Companies are turning to social media with increasing frequency to directly communicate with customers and potential customers. T-Mobile USA is no exception. Not only did the company release an astonishingly snarky press release in January, complete with fake quotations attributed to AT&T, but both T-Mobile and its CEO, John Legere, have recently taken to Twitter to comment on the services of their competitors. These comments, variously described in the media as “trash talk,” “mocking,” and “antics,” include such statements as “there are the same number of broncos getting into the end zone as customers going into @ATT stores” and “Hopefully he uses @TMobile because he’ll never get through on @ATT.”
Mr. Legere’s jokes are unlikely to be taken seriously or to give rise to liability. However, there can be little doubt that the expanding use of social media by corporations will lead to more allegations of the tort of commercial disparagement. Many states recognize this tort and give it various names, such as “product disparagement” and “trade libel.” The elements generally include:
Publishing a false statement;
Concerning another’s products or services;
Knowing that the statement was false or reckless as to its truth (or negligent in the case of statements about a private figure);
Intending to cause financial harm; and
Causing financial harm.
The difficulty in proving commercial disparagement often lies in the last element, which requires a plaintiff to tie the competitor’s statements to the loss of specific customers or other quantifiable loss. As an example, even if T-Mobile had made a statement that caused customers to switch from ATT, the burden of locating these customers and showing they switched as a result of the offending Tweet would be enormous and time consuming, especially considering that Twitter allows its users to remain somewhat anonymous.

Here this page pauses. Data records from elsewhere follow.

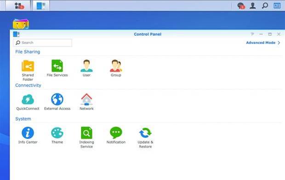Screen dimensions: 285x180
Task: Click the Control Panel search field
Action: point(43,43)
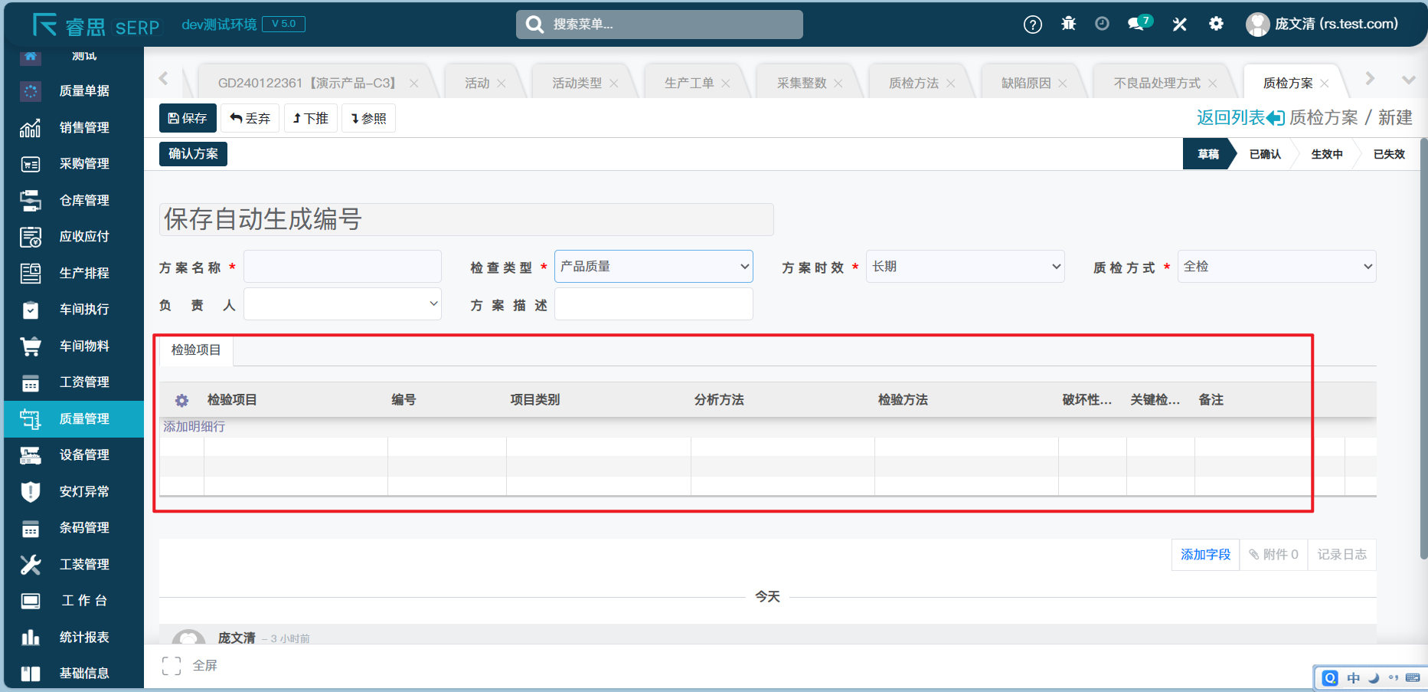Switch to the 生产工单 tab
Image resolution: width=1428 pixels, height=692 pixels.
pyautogui.click(x=688, y=83)
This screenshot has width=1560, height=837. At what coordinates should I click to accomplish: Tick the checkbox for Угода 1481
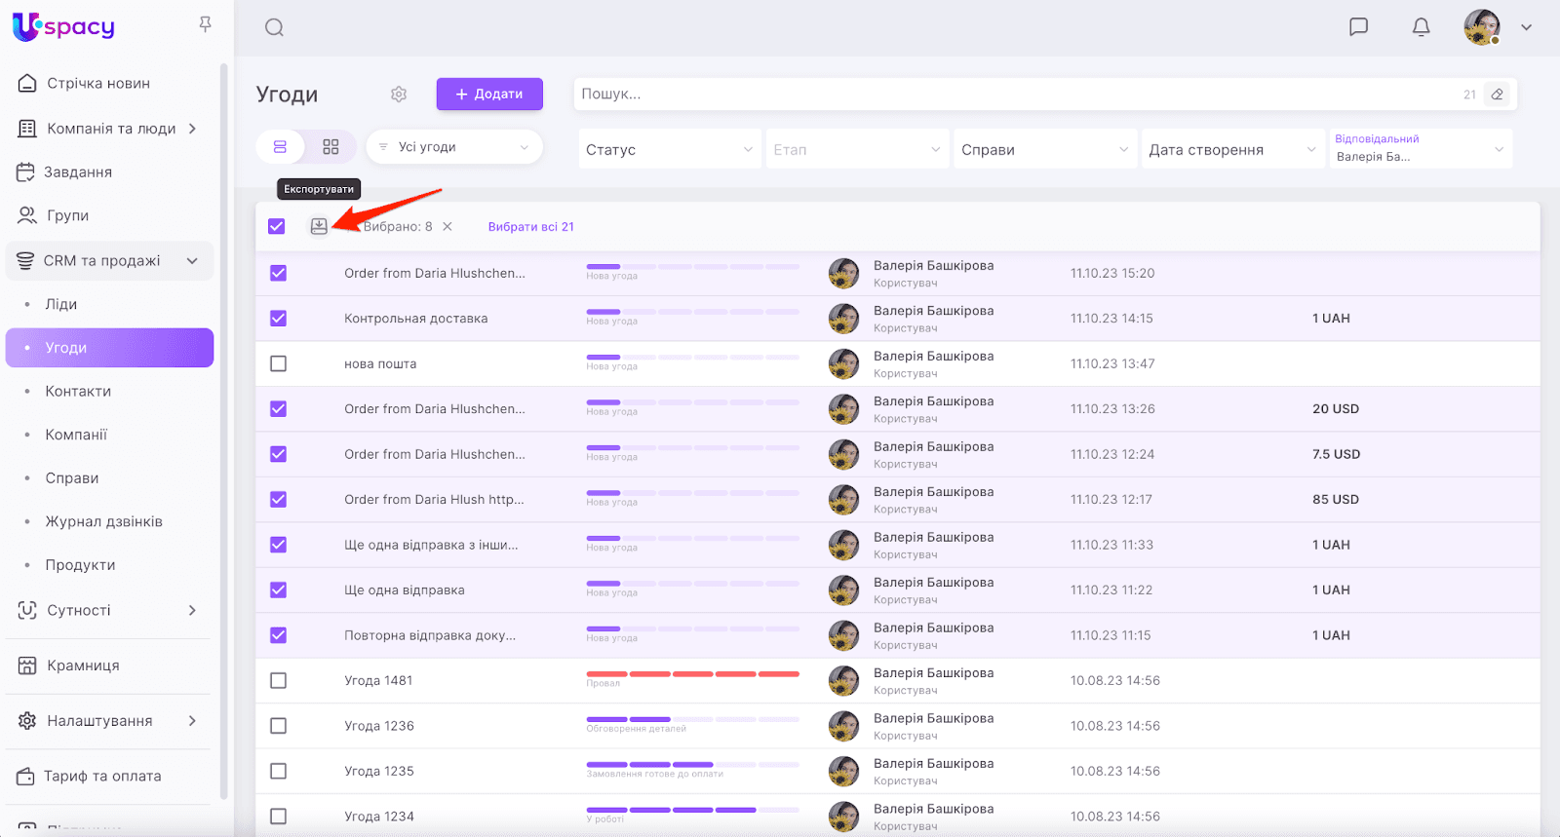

However, last year the Supreme Judicial Court of Massachusetts recognized an exception to this requirement that may make it easier for companies to pursue commercial disparagement in the social media age.
Widespread Dissemination Exception
The plaintiff in Hipsaver Inc. v. Kiel, 464 Mass. 517 (2013), was HipSaver, a company that makes protective pads intended to reduce the risk of hip fracture in the event of a fall. The defendant, Dr. Douglas Kiel, conducted a clinical study on hip protectors and published an article that concluded: “hip protectors are not effective in nursing home populations.” Hipsaver sued Dr. Kiel for commercial disparagement. The trial court granted Dr. Kiel summary judgment because Hipsaver was unable to link the “specific loss of sales to identifiable customers.”
On appeal, the Supreme Judicial Court affirmed, but in doing so recognized the “widespread dissemination” exception for proving damages in commercial disparagement cases. This exception applies when a party widely disseminates a statement “and it would be impossible to identify particular customers who chose not to purchase a plaintiff’s goods or services” as a result of the statement. In such circumstances, the plaintiff still needs to prove that it was harmed as a result of the statements, but it does not need to identify particular customers that it lost.
Although Dr. Kiel’s case did not involve social media, this exception appears to be tailor-made for the internet era. If applicable to the internet context, companies who are disparaged by a competitor would not have to chase individual anonymous internet users in order to prove damages (thereby possibly harassing or inconveniencing its own customers). Instead, it could meet the damages element of the tort by relying on the widespread dissemination exception coupled with a showing of harm to its business that was caused by the disparaging statement and was not attributable to other causes.